Copy out the rows below, putting "interface assistant" in place of each occurrence of "GUI agent" and leaving everything else unchanged.

• Provided data
= = =
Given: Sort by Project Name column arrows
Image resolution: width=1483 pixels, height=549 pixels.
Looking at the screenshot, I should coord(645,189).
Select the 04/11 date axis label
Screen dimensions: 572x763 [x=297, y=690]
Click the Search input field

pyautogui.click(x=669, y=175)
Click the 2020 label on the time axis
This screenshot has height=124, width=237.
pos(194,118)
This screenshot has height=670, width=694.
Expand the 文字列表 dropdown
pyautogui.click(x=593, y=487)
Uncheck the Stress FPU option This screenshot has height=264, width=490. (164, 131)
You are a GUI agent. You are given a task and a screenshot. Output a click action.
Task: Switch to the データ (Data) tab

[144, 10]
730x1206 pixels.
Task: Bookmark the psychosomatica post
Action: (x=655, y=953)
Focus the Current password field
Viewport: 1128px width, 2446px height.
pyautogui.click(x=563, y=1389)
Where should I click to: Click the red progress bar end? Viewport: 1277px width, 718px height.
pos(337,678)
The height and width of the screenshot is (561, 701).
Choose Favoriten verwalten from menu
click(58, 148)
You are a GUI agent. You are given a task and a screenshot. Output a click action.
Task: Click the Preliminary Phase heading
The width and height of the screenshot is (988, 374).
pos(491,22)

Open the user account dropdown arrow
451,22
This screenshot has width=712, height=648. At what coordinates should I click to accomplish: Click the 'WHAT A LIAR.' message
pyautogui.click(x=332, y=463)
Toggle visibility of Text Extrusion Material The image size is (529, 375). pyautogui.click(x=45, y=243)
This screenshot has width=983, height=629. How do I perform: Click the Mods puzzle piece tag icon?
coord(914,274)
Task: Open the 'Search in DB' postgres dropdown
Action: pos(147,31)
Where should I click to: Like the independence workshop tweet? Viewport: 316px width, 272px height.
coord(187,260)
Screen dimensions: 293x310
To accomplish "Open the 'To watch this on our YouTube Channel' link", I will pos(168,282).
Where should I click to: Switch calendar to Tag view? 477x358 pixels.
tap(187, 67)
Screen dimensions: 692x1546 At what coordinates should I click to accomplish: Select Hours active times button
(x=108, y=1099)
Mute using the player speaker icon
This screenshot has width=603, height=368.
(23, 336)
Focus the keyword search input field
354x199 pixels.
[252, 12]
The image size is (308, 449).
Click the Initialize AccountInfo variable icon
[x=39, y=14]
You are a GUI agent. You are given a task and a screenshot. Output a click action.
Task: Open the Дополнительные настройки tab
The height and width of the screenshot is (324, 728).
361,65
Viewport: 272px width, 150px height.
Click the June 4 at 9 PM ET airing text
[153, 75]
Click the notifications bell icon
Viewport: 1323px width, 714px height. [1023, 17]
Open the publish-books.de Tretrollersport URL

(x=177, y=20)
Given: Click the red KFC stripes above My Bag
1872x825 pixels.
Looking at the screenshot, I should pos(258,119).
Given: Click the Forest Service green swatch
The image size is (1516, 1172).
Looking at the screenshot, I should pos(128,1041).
= = =
• Result for this task
Given: Sort by Project Name column arrows
Image resolution: width=1483 pixels, height=549 pixels.
Looking at the screenshot, I should coord(645,189).
Select the 04/11 date axis label
Screen dimensions: 572x763 [x=297, y=690]
Click the Search input field

pyautogui.click(x=669, y=175)
Click the 2020 label on the time axis
This screenshot has height=124, width=237.
pos(194,118)
This screenshot has height=670, width=694.
Expand the 文字列表 dropdown
pyautogui.click(x=593, y=487)
Uncheck the Stress FPU option This screenshot has height=264, width=490. (164, 131)
You are a interface assistant. You are given a task and a screenshot. Output a click action.
Task: Switch to the データ (Data) tab

[144, 10]
730x1206 pixels.
Task: Bookmark the psychosomatica post
Action: (x=655, y=953)
Focus the Current password field
Viewport: 1128px width, 2446px height.
pyautogui.click(x=563, y=1389)
Where should I click to: Click the red progress bar end? Viewport: 1277px width, 718px height.
pos(337,678)
The height and width of the screenshot is (561, 701).
Choose Favoriten verwalten from menu
click(58, 148)
You are a interface assistant. You are given a task and a screenshot. Output a click action.
Task: Click the Preliminary Phase heading
The width and height of the screenshot is (988, 374).
pos(491,22)

Open the user account dropdown arrow
451,22
This screenshot has width=712, height=648. At what coordinates should I click to accomplish: Click the 'WHAT A LIAR.' message
pyautogui.click(x=332, y=463)
Toggle visibility of Text Extrusion Material The image size is (529, 375). pyautogui.click(x=45, y=243)
This screenshot has width=983, height=629. How do I perform: Click the Mods puzzle piece tag icon?
coord(914,274)
Task: Open the 'Search in DB' postgres dropdown
Action: pos(147,31)
Where should I click to: Like the independence workshop tweet? Viewport: 316px width, 272px height.
coord(187,260)
Screen dimensions: 293x310
To accomplish "Open the 'To watch this on our YouTube Channel' link", I will pos(168,282).
Where should I click to: Switch calendar to Tag view? 477x358 pixels.
tap(187, 67)
Screen dimensions: 692x1546 At what coordinates should I click to accomplish: Select Hours active times button
(x=108, y=1099)
Mute using the player speaker icon
This screenshot has width=603, height=368.
(23, 336)
Focus the keyword search input field
354x199 pixels.
[252, 12]
The image size is (308, 449).
Click the Initialize AccountInfo variable icon
[x=39, y=14]
You are a interface assistant. You are given a task and a screenshot. Output a click action.
Task: Open the Дополнительные настройки tab
The height and width of the screenshot is (324, 728).
361,65
Viewport: 272px width, 150px height.
Click the June 4 at 9 PM ET airing text
[153, 75]
Click the notifications bell icon
Viewport: 1323px width, 714px height. [1023, 17]
Open the publish-books.de Tretrollersport URL

(x=177, y=20)
Given: Click the red KFC stripes above My Bag
1872x825 pixels.
Looking at the screenshot, I should pos(258,119).
Given: Click the Forest Service green swatch
The image size is (1516, 1172).
Looking at the screenshot, I should pos(128,1041).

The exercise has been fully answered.